## [BRIEF]
Each line of the material holding the word "computer" must be identified and copied.
***
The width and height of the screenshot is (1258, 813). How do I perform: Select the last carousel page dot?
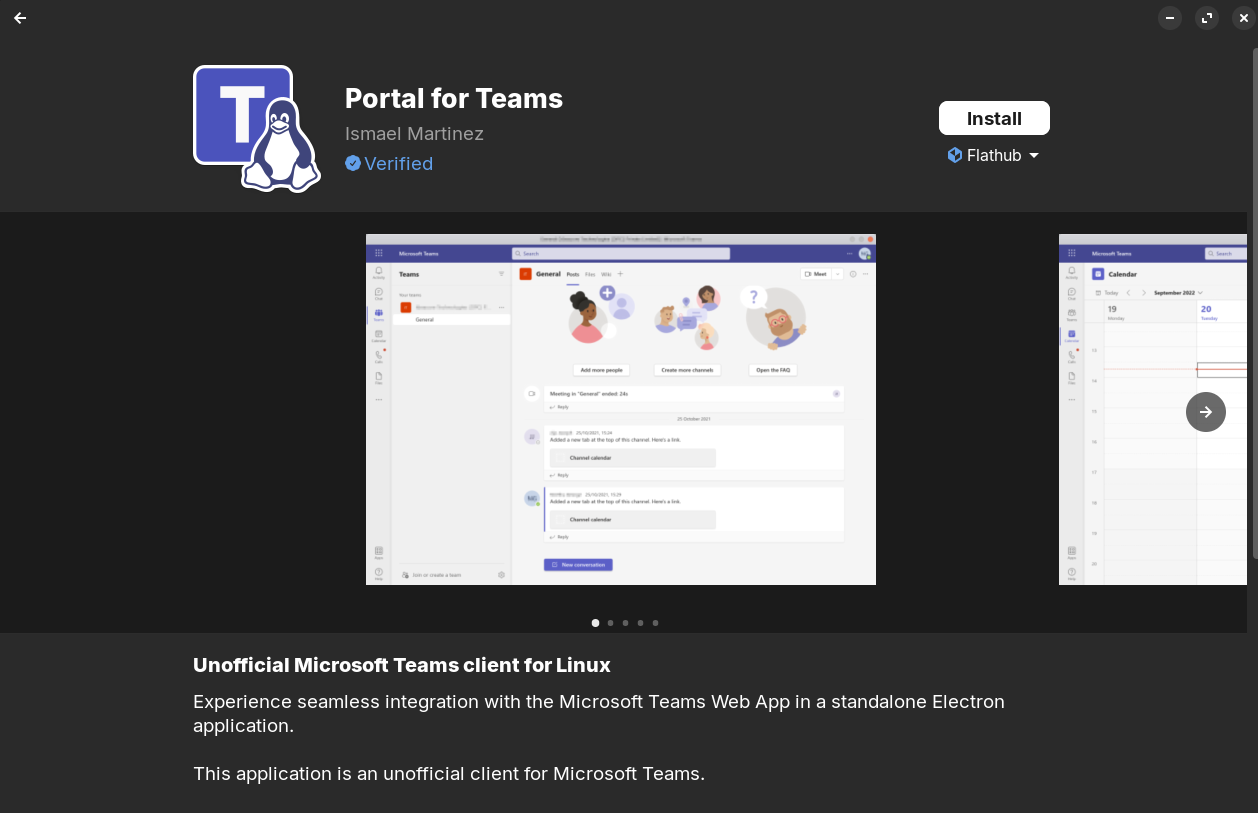656,623
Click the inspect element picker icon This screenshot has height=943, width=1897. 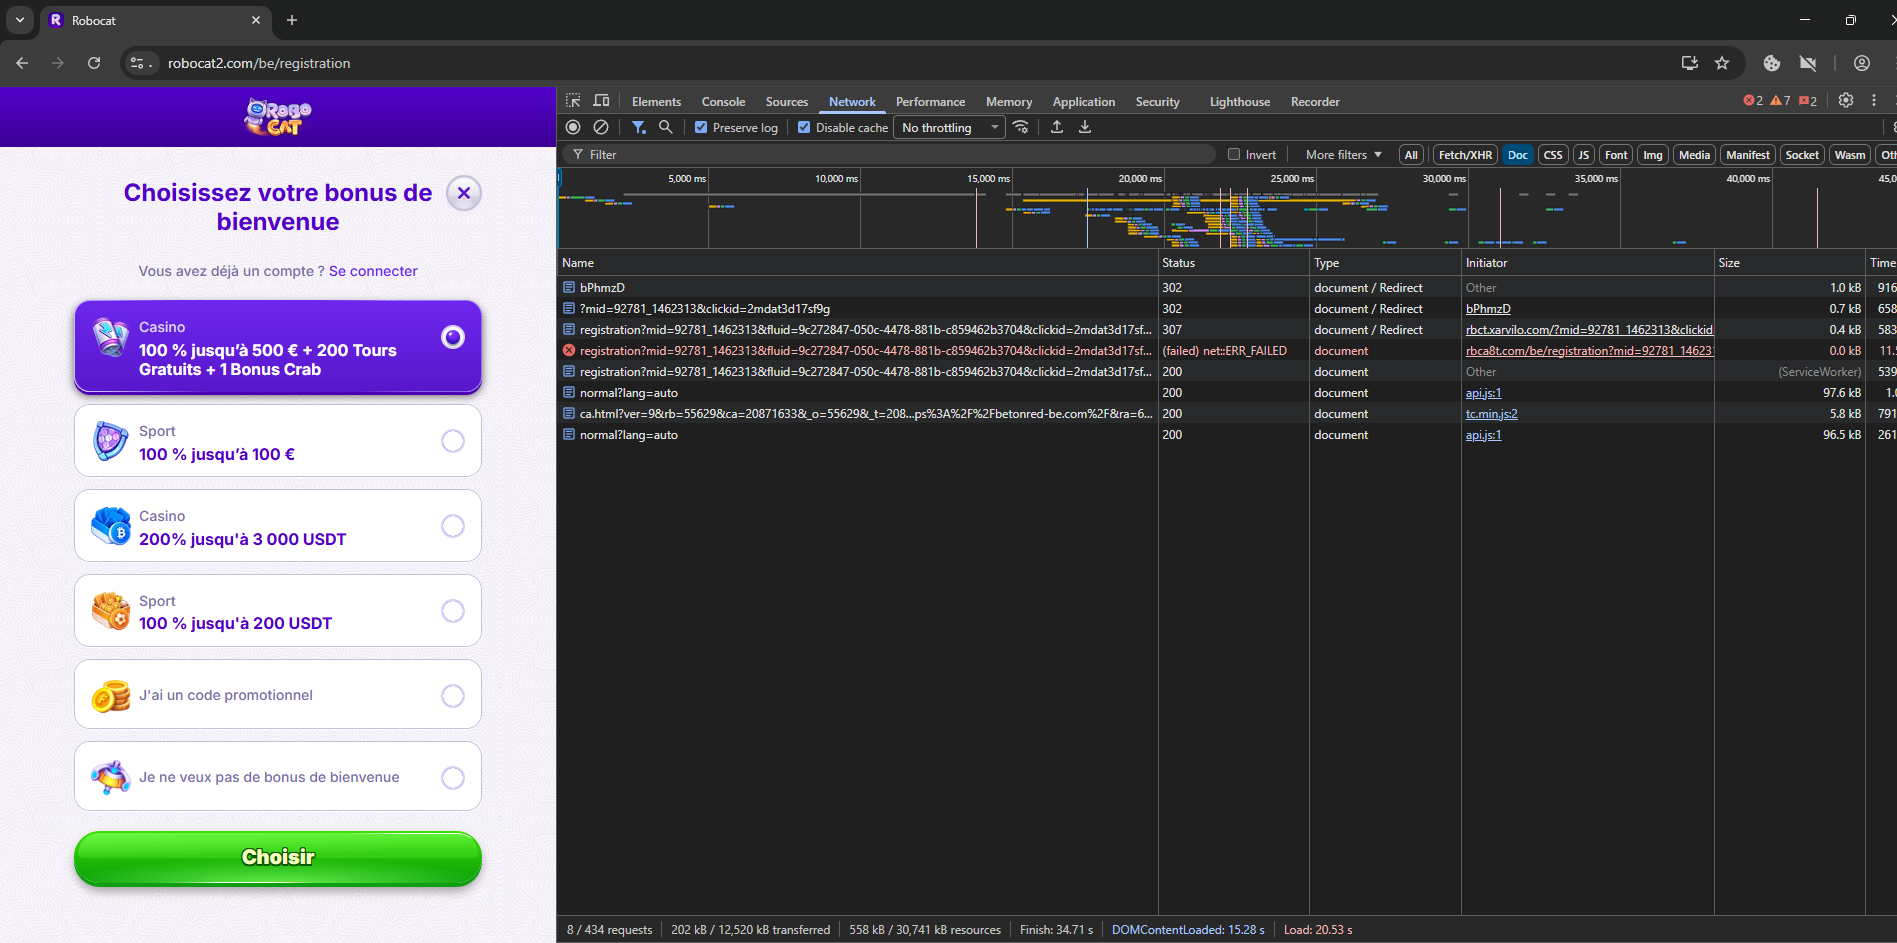(x=573, y=101)
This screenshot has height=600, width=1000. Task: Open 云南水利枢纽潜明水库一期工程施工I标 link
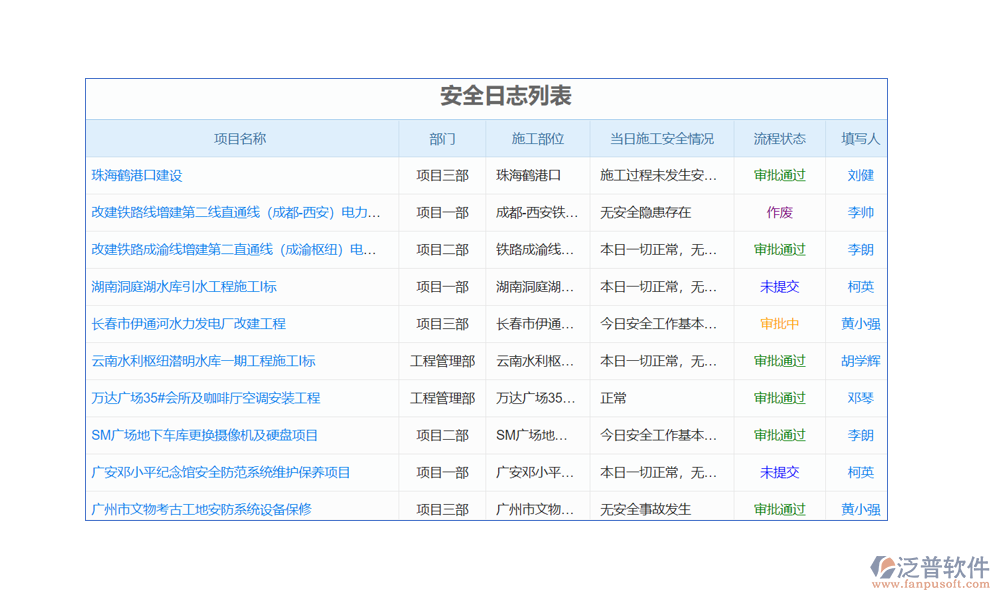coord(203,361)
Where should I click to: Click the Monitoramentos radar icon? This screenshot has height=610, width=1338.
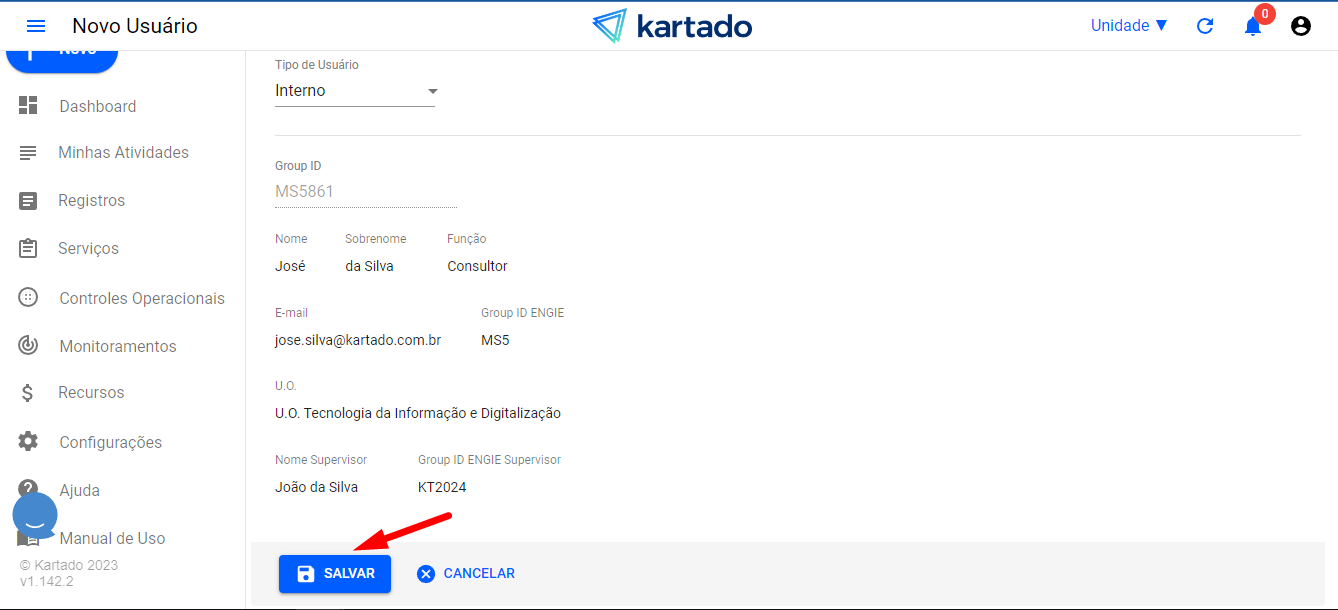coord(28,346)
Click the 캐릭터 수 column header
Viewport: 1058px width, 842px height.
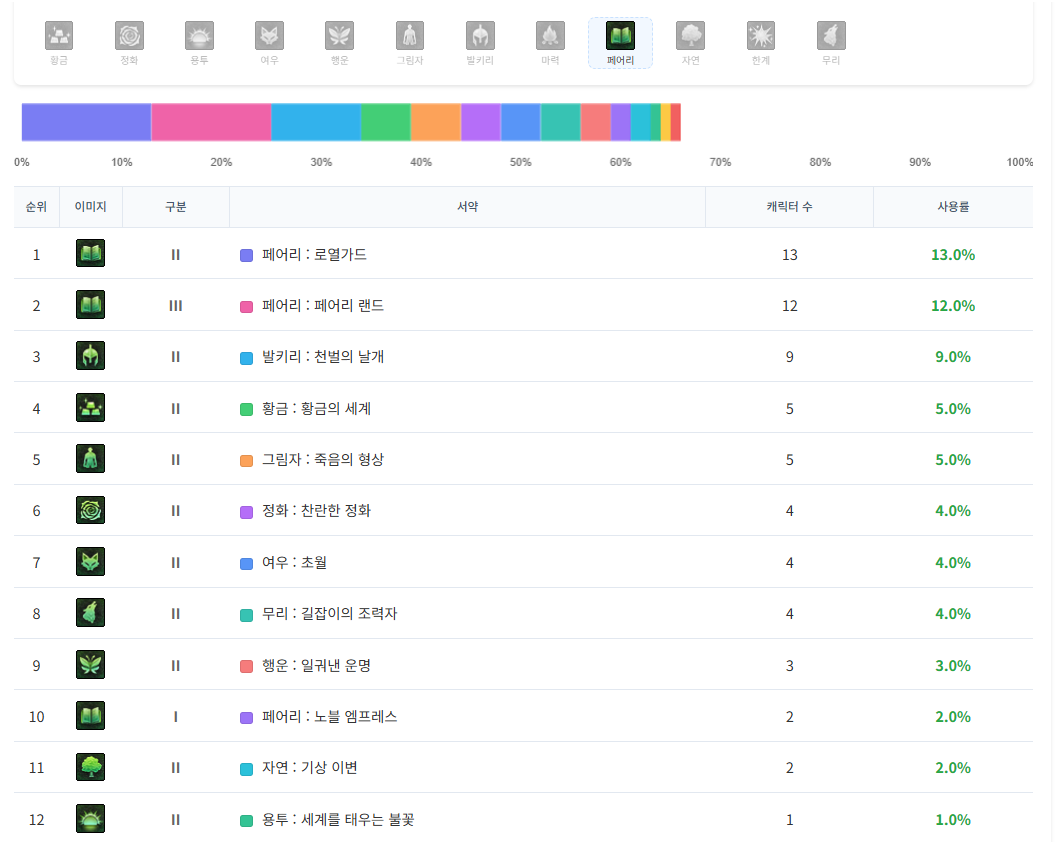[789, 207]
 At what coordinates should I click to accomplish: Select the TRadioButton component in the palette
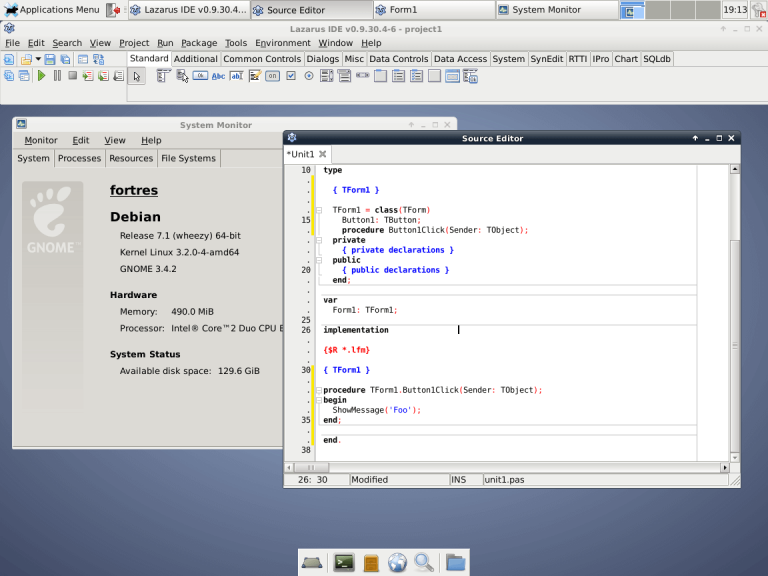click(308, 76)
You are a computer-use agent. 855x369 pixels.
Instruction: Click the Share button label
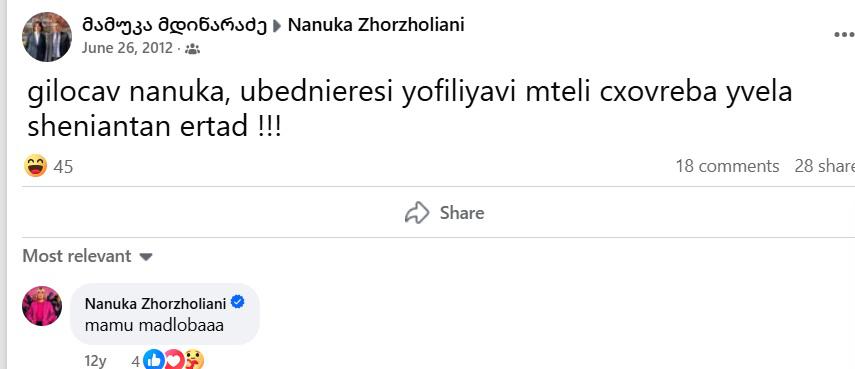pos(462,213)
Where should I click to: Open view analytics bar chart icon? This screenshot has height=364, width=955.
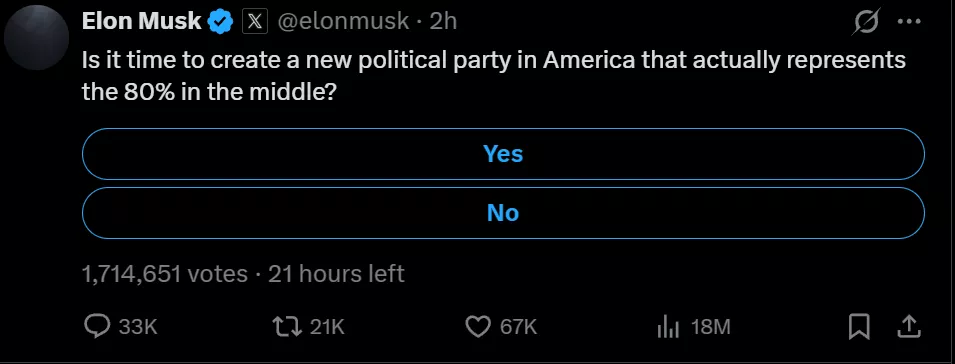668,328
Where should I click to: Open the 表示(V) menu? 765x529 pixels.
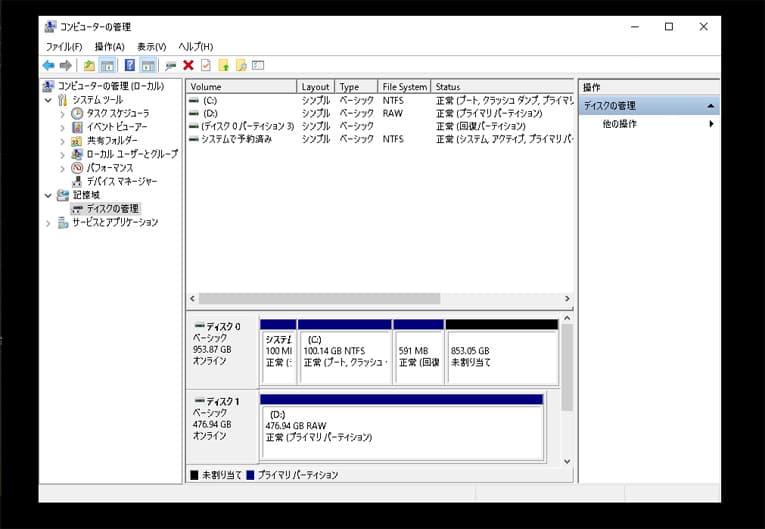point(152,47)
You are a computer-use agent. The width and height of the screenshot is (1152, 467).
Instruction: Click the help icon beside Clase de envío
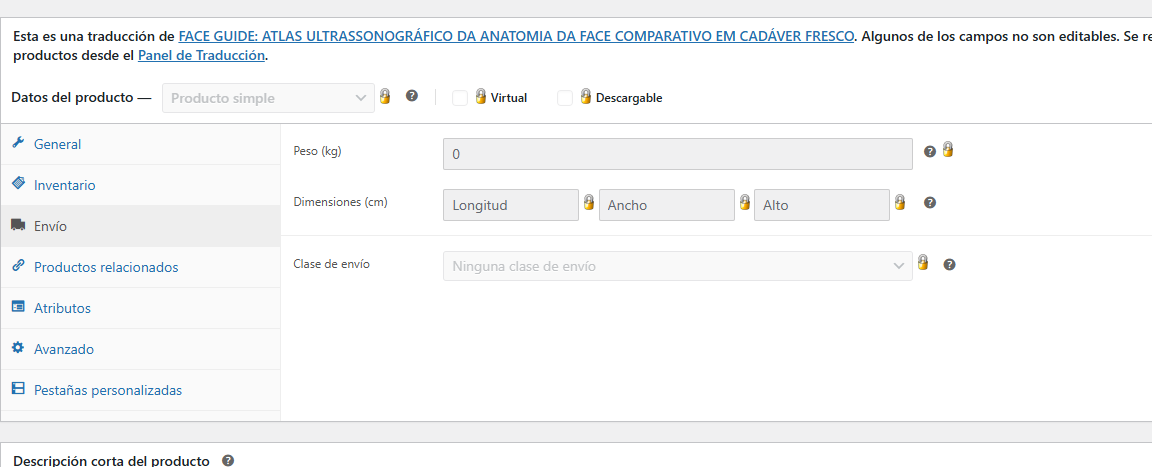click(x=949, y=265)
***
## [EXERCISE RESPONSE]
You are a computer-use agent. 855x369 pixels.
You are a computer-use agent. The width and height of the screenshot is (1152, 467).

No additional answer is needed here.